Aí, uma noite, você volta ao
mesmo restaurante e como o clima está bom, a bebida descendo
bem e todos alegres, a noite vai
passando, as outras mesas indo
embora, menos a sua, que vai ficando, ficando, até ser a última.
Lá pelas tantas um dos maîtres,
daqueles tão elegantes, sai vestindo uma camisa de algodão feia e
de má qualidade, com uma capanga debaixo do braço.
Aos poucos vão saindo os
garçons, a maioria usa camiseta
com alguma estampa, até de propaganda eleitoral, todos loucos
para chegar em casa e poder descansar. Aí então você tem uma
súbita percepção da realidade,
pensa que passou a noite num
teatro, e mais: fazendo parte do
espetáculo.
Aqueles funcionários tão educados e de tão boas maneiras são
pessoas que passam parte da vida
representando, e depois de lidar
com as comidas e bebidas mais
caras, quando terminam, vão esperar o ônibus para voltar para
casa, uma casa modesta onde alguém está esperando: a mãe,
uma namorada, ou mulher e filhos já dormindo, já que não puderam sair mais cedo porque seu
grupo ficou dando risada e dizendo bobagem.
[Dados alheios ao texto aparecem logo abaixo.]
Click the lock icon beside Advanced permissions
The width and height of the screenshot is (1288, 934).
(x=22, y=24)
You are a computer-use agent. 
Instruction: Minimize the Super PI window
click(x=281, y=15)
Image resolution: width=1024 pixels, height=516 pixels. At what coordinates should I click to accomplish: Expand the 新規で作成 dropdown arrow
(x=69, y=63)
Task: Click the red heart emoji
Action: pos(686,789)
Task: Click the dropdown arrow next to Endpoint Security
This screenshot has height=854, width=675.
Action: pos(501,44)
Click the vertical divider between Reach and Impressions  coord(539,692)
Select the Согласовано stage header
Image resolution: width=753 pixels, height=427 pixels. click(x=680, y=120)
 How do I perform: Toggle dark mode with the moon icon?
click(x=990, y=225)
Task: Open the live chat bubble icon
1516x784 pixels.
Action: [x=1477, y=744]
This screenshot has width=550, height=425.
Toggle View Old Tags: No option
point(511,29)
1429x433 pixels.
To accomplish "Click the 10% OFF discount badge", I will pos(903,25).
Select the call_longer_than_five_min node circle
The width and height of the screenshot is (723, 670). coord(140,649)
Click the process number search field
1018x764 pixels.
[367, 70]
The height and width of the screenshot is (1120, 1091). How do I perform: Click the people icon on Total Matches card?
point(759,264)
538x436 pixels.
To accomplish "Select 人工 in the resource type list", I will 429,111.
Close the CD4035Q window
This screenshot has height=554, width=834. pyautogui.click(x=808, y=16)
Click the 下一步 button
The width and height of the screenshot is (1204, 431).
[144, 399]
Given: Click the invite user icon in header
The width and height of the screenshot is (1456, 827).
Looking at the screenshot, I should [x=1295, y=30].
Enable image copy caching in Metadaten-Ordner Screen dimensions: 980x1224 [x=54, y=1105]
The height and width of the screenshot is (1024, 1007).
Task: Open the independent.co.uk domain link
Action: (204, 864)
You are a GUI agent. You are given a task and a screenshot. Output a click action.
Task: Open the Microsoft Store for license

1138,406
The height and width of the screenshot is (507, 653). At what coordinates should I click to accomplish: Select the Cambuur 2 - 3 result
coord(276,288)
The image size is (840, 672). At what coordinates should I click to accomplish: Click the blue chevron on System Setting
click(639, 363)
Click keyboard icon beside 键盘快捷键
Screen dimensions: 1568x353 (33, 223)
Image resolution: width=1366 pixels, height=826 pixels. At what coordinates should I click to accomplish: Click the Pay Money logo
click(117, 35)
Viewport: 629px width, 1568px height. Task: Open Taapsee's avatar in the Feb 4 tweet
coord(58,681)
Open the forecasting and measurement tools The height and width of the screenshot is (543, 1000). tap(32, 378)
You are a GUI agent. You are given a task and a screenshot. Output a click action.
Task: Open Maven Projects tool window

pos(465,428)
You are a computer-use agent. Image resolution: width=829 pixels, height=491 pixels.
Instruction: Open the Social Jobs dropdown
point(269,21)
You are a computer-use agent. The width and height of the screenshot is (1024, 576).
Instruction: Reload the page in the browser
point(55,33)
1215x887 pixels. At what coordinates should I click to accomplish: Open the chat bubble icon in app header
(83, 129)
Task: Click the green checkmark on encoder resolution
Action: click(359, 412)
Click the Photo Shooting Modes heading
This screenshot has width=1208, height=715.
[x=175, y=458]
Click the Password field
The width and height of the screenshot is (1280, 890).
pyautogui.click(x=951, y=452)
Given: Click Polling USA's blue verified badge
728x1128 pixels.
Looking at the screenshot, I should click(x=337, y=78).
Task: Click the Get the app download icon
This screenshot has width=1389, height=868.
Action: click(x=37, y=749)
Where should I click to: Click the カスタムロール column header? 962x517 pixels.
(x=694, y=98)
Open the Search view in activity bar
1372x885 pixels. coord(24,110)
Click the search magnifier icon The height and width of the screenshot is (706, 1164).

É curioso que esses garçons, que
te tratam tão bem, não se despedem quando estão indo embora.
Na hora da volta à realidade,
quando o espetáculo terminou
-já na vida real, portanto-,
garçons não falam com clientes.
Já pensou encontrar na praia, que
é o lugar mais democrático que
existe, aquele que é tão solícito e
simpático, vocês dois de calção?
Vão sorrir um para o outro da
mesma maneira? Provavelmente
não vão nem se reconhecer.
Você bebe seu penúltimo drinque pensando nessas loucuras da
vida. A conta de uma das mesas
resolveria o problema de fim de
mês daquele garçom; o que se
passa na cabeça dele? Será que fica feliz porque tem gente consumindo, o que é a segurança do seu
emprego, ou enquanto serve e é
gentil pensa no preço do vinho
italiano e tem vontade de quebrar
a garrafa -cheia- na cabeça do
cliente que já pediu a segunda?
Não necessariamente para matar, só para fazer aquele estrago, e
exatamente na cabeça daquele
que dá as maiores gorjetas. E
alguém tem o direito de dar uma
gorjeta, alta ou baixa, só porque
quer? Porque pode? É muita
humilhação.
Mas não faz nada; dentro de
sua relativa ignorância -ou sabedoria-, sabe que pegaria vários anos de cadeia se fizesse o que
está com vontade de fazer, e sabe
também que ninguém entenderia; afinal, sempre foi considerado uma flor de funcionário.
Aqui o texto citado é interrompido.